Syrien: Demonstranten getötet, Künstler verhaftet

damaskus (RP) Syrische Sicherheitskräfte gehen landesweit massiv gegen Kritiker des Regimes von Präsident Baschir Assad vor. Mindestens neun Menschen kamen nach Informationen von Menschenrechtsaktivisten bei einer seit zwei Tagen andauernden Militär-operation ums Leben. Die Angriffe ereigneten sich in der Hauptstadt Damaskus, der nördlichen Provinz Idlib, der zentral gelegenen Stadt Homs und im Nordwesten nahe der Grenze zur Türkei.

In Damaskus haben Sicherheitskräfte am Mittwochabend eine friedliche Demonstration zerschlagen, berichtete Ammar Kurabi, Vorsitzender der Nationalen Organisation für Menschenrechte. Etwa 30 Künstler, Schauspieler und Intellektuelle seien festgenommen worden. Die 30 gehörten zu einer Gruppe von insgesamt 250 Künstlern, die sich zu einer Protestkundgebung verabredet hatten. Nach Angaben arabischer Reporter riefen sie "Gott, Syrien, Freiheit und sonst nichts", als Angehörige der Sicherheitskräfte mit Schlagstöcken auf sie losgingen. Eine Pro-Assad-Demonstration blieb unbehelligt.
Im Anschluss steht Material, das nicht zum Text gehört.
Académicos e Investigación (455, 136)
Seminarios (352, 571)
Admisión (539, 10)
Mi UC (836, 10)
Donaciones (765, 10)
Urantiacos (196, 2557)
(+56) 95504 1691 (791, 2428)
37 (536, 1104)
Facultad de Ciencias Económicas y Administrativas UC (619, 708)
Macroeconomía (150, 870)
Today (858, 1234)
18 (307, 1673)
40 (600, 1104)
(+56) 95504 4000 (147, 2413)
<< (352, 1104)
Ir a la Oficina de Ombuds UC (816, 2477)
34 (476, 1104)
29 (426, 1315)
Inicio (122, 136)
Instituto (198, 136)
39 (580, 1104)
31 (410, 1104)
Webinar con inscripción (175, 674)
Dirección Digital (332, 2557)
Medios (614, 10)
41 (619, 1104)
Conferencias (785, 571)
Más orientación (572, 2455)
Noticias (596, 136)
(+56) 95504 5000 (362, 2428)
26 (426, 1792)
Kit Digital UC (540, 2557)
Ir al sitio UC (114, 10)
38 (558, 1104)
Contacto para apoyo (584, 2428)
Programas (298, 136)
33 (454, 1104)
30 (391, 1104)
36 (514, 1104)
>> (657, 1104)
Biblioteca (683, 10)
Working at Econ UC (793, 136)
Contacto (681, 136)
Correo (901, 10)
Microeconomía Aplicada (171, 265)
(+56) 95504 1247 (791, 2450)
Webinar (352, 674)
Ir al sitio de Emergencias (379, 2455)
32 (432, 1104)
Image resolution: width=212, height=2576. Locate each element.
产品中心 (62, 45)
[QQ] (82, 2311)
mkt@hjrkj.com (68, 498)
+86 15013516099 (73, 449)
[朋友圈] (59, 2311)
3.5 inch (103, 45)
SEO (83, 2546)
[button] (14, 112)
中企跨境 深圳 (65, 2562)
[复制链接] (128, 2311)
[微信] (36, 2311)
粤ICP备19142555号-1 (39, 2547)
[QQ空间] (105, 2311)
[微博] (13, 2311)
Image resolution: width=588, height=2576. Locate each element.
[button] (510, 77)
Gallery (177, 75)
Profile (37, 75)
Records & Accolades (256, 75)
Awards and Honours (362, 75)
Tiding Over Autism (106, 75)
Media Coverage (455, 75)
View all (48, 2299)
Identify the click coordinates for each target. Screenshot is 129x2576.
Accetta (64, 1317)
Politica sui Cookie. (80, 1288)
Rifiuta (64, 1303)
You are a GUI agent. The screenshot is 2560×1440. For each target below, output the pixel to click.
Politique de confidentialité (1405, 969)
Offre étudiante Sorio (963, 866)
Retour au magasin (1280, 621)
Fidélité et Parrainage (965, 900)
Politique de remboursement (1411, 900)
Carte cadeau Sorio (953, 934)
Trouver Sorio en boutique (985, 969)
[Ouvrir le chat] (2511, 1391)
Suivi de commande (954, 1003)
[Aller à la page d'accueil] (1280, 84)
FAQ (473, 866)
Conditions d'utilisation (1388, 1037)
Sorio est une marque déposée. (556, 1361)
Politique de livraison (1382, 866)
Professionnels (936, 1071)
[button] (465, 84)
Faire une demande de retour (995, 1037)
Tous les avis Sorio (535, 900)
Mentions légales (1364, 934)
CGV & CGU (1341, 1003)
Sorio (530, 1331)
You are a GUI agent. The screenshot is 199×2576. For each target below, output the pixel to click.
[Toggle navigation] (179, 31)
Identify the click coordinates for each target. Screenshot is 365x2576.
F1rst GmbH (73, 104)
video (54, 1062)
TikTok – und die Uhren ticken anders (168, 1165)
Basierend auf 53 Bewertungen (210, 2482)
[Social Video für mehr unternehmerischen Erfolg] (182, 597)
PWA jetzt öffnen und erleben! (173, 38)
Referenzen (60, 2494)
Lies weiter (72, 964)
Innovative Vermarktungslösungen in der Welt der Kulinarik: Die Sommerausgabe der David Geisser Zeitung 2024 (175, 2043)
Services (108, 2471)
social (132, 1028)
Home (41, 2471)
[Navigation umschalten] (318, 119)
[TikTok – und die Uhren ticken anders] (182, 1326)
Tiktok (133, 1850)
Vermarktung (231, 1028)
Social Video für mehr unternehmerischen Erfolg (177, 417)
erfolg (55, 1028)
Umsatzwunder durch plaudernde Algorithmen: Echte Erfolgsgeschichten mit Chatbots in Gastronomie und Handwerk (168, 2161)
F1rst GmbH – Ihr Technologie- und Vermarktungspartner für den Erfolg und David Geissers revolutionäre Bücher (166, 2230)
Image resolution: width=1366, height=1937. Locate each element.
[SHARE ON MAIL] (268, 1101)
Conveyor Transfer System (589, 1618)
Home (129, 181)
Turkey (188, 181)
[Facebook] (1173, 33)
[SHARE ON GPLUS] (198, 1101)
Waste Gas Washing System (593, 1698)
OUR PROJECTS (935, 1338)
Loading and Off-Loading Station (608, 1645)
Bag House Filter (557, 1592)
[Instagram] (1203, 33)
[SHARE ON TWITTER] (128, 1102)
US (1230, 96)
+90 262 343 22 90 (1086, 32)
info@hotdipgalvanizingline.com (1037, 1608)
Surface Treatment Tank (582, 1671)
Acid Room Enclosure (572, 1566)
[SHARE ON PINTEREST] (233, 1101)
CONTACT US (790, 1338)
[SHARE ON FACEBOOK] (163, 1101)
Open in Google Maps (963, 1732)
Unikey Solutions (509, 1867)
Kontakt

Seit Beginn der Proteste vor vier Monaten sind nach Angaben von Menschenrechtsgruppen mindestens 1600 Menschen getötet worden. Die Regierung bestreitet die Zahl und macht ausländische Verschwörer und bewaffnete Banden für das Blutvergießen verantwortlich.

Der UN-Sicherheitsrat beriet in New York unter deutschem Vorsitz über das mutmaßliche syrische Atomprogramm. Die Internationale Atomenergiebehörde wirft Assad mangelnde Bereitschaft zur Zusammenarbeit vor.